*** Opening Input data ***

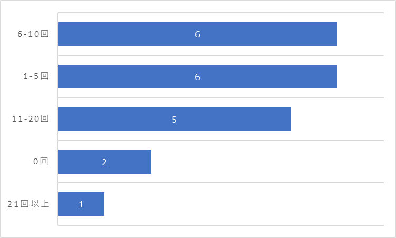The height and width of the screenshot is (238, 396).
Task: Click the 1-5回 axis label
Action: click(36, 76)
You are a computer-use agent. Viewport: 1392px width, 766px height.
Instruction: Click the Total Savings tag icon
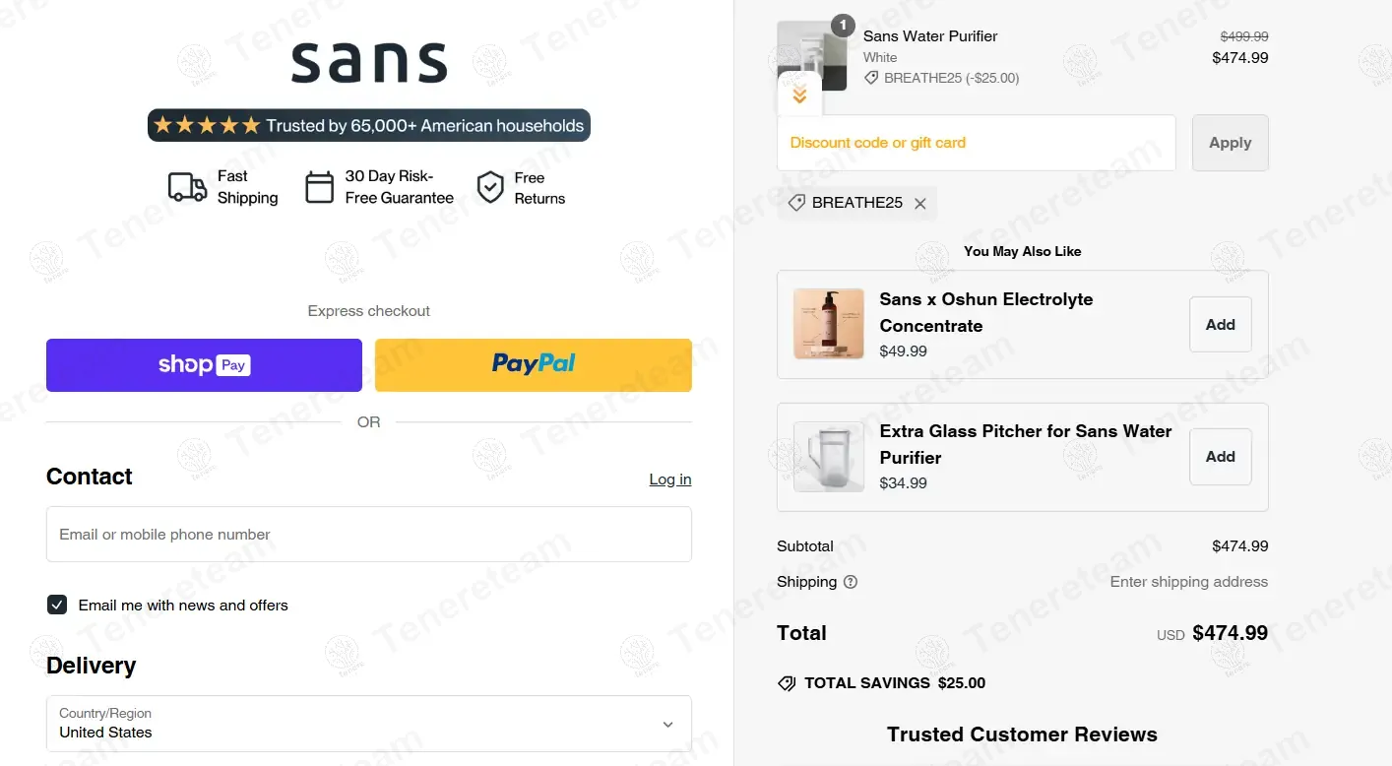787,683

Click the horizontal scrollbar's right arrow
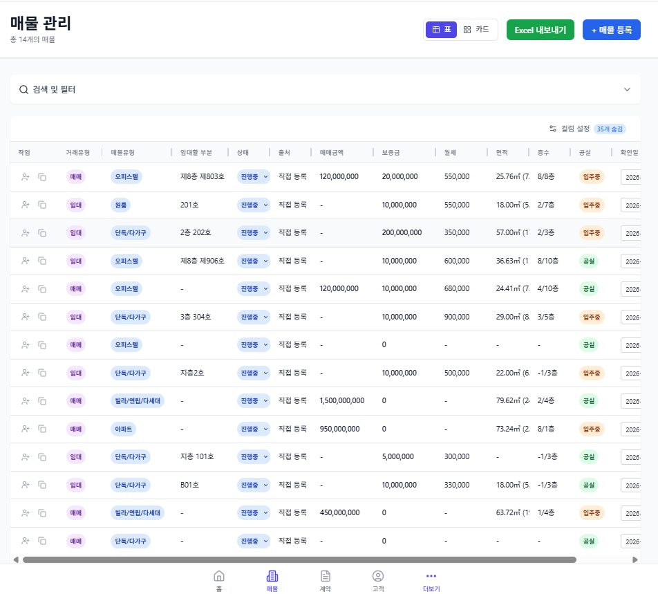[x=636, y=559]
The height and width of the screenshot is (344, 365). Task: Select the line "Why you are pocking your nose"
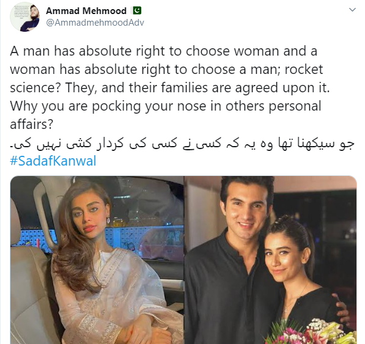click(166, 106)
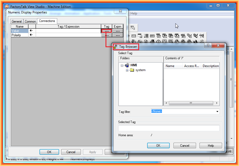Click the Tag Browser help question mark
Image resolution: width=239 pixels, height=166 pixels.
[208, 46]
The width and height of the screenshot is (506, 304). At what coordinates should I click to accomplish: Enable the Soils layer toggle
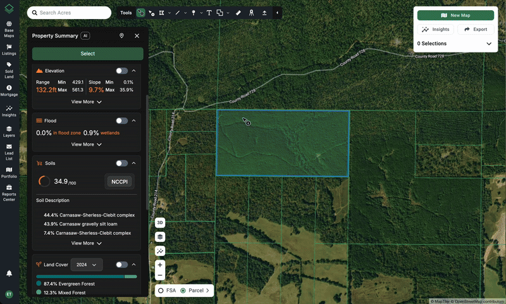pyautogui.click(x=121, y=163)
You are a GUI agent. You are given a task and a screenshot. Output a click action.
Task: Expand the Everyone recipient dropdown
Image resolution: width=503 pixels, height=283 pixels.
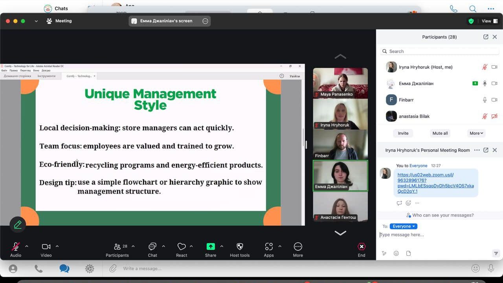coord(404,226)
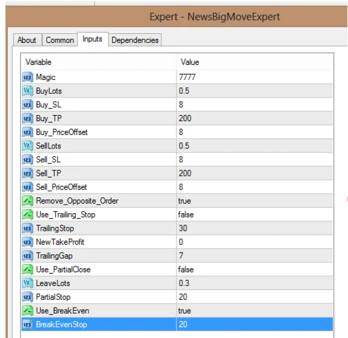
Task: Click the icon next to SellLots
Action: [27, 146]
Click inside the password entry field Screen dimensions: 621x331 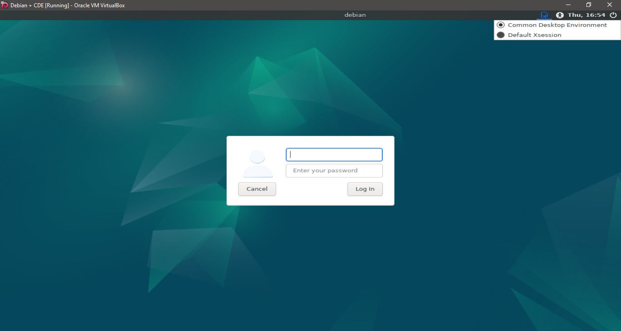pos(334,171)
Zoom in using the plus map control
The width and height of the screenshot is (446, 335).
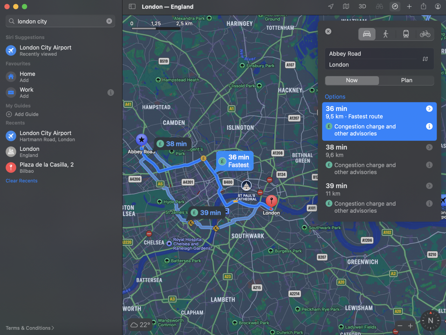tap(411, 326)
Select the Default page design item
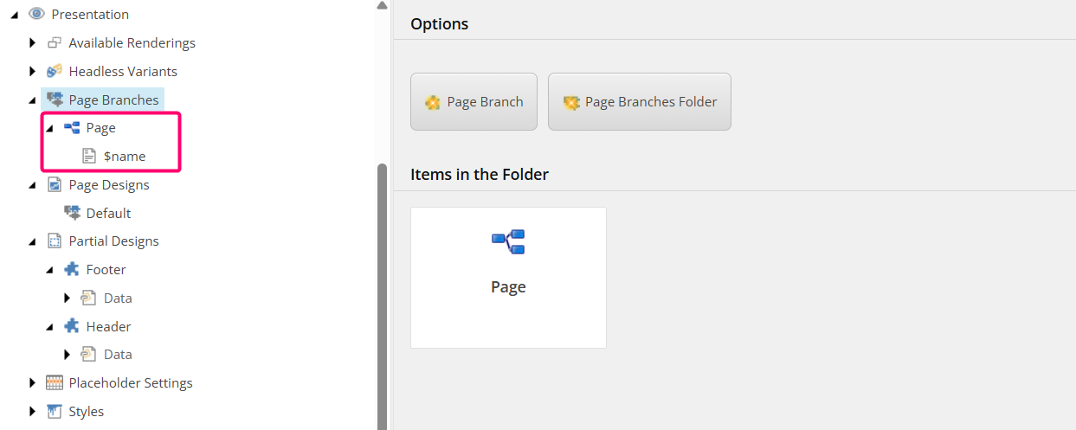The width and height of the screenshot is (1076, 430). (108, 213)
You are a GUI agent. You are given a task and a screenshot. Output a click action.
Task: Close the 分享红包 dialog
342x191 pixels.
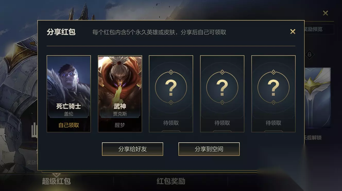tap(293, 32)
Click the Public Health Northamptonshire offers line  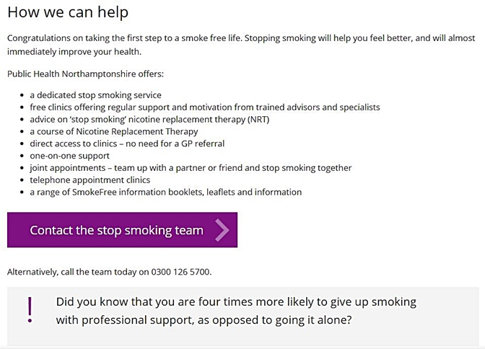[x=85, y=74]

*** Closing Input data ***

▶ Task objective: Which part of the entries opens with the line containing "You are a computer-use" and closes with the line containing "Task: Expand the Everyone recipient dropdown"? Output that part exactly, ends included, pictures excluded.

▶ Solution to this exercise:
You are a computer-use agent. Viewport: 1392px width, 766px height.
Instruction: Click the Total Savings tag icon
787,683

Click the horizontal scrollbar's right arrow
[x=636, y=559]
The height and width of the screenshot is (344, 365). Task: Select the line "Why you are pocking your nose"
click(166, 106)
Click the Tag Browser help question mark
Image resolution: width=239 pixels, height=166 pixels.
[208, 46]
The width and height of the screenshot is (506, 304). At what coordinates should I click to accomplish: Enable the Soils layer toggle
pyautogui.click(x=121, y=163)
You are a GUI agent. You are given a task and a screenshot. Output a click action.
Task: Expand the Everyone recipient dropdown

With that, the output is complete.